There has been lots of fuss banded about recently regarding “Zone 2” training and its benefits for both fitness and general health. This type of training is not a new phenomenon, in fact its been widely recognised in the world of sports science for many years. You may also hear Zone 2 training referred to as “Aerobic Threshold”, “Fat adaptation zone” or “Lactate Threshold 1 (LT1)”.
Zone 2 training is a type of cardiovascular training that is done at a specific intensity level, typically defined as an aerobic heart rate range of 60-70% of maximum heart rate. There are other methods of establishing these zones, such as field tests and lab based lactate threshold testing, and its important to recognise that your “zone” will likely vary from sport to sport. It's also important to note that the specific heart rate range for Zone 2 training can vary depending on factors such as age, fitness level, injury history, technical ability so we would recommend some form of testing over standardised equations.
This type of training is often used by endurance athletes, such as runners, cyclists, and triathletes, to improve their aerobic capacity and endurance. Zone 2 training is considered to be a low-to-moderate intensity workout, which allows the body to use fat as a primary fuel source instead of carbohydrates. By training at this intensity, the body becomes more efficient at using oxygen to produce energy, which can help increase endurance and improve overall cardiovascular fitness. Zone 2 training can be done through a variety of activities, including running, cycling, swimming, and rowing. The goal is to maintain a steady heart rate within the specified range for a sustained period of time, typically 30 minutes or more.
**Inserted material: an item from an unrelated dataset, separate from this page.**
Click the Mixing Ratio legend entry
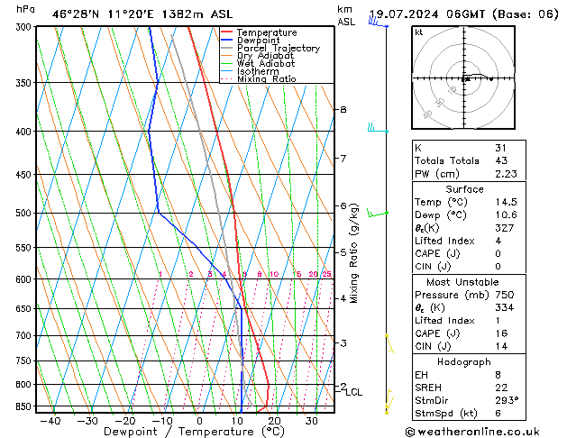Image resolution: width=567 pixels, height=438 pixels. coord(266,79)
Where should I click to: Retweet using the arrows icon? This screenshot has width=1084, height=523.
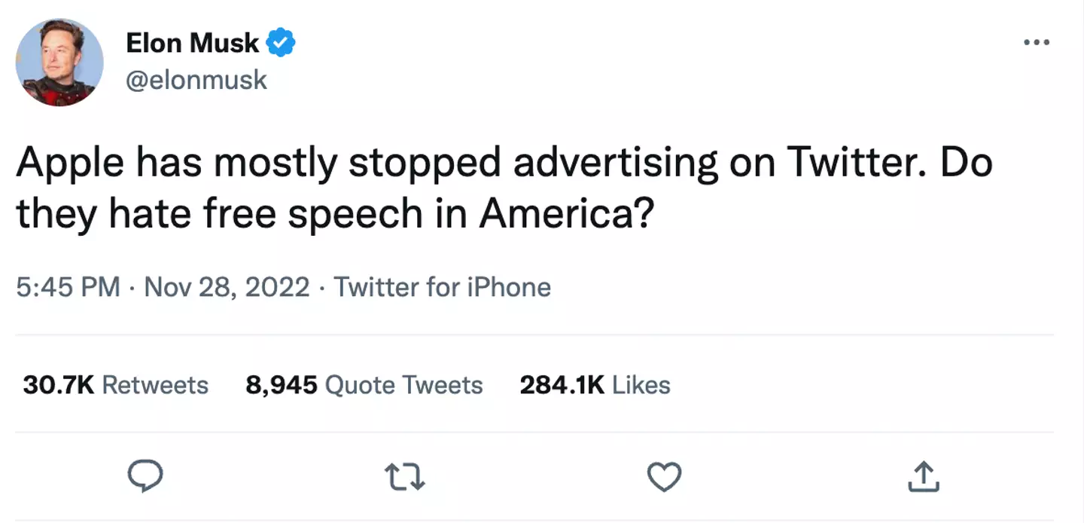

What would the interest be of zone 2 training to those who aren’t athletes or training for a specific event? Well zone 2 is low stress so it can be done in higher volumes without risk of injury or major fatigue, it improves overall endurance, it utilises fat as fuel therefore there is less need to fuel the session which could lead to over consumption of calories or carbohydrates and finally it can be a very social way of exercising. Long outdoor bike rides in the sun with a coffee stop is always a great combination for us!
It's recommended to consult with a certified coach or trainer to determine the appropriate heart rate range and training plan for your individual needs and to understand both the theory and practical application of zone 2 workouts for your training plan. Like any workouts, it is best done as part of a periodised training plan where the volume can be planned, progressed and monitored.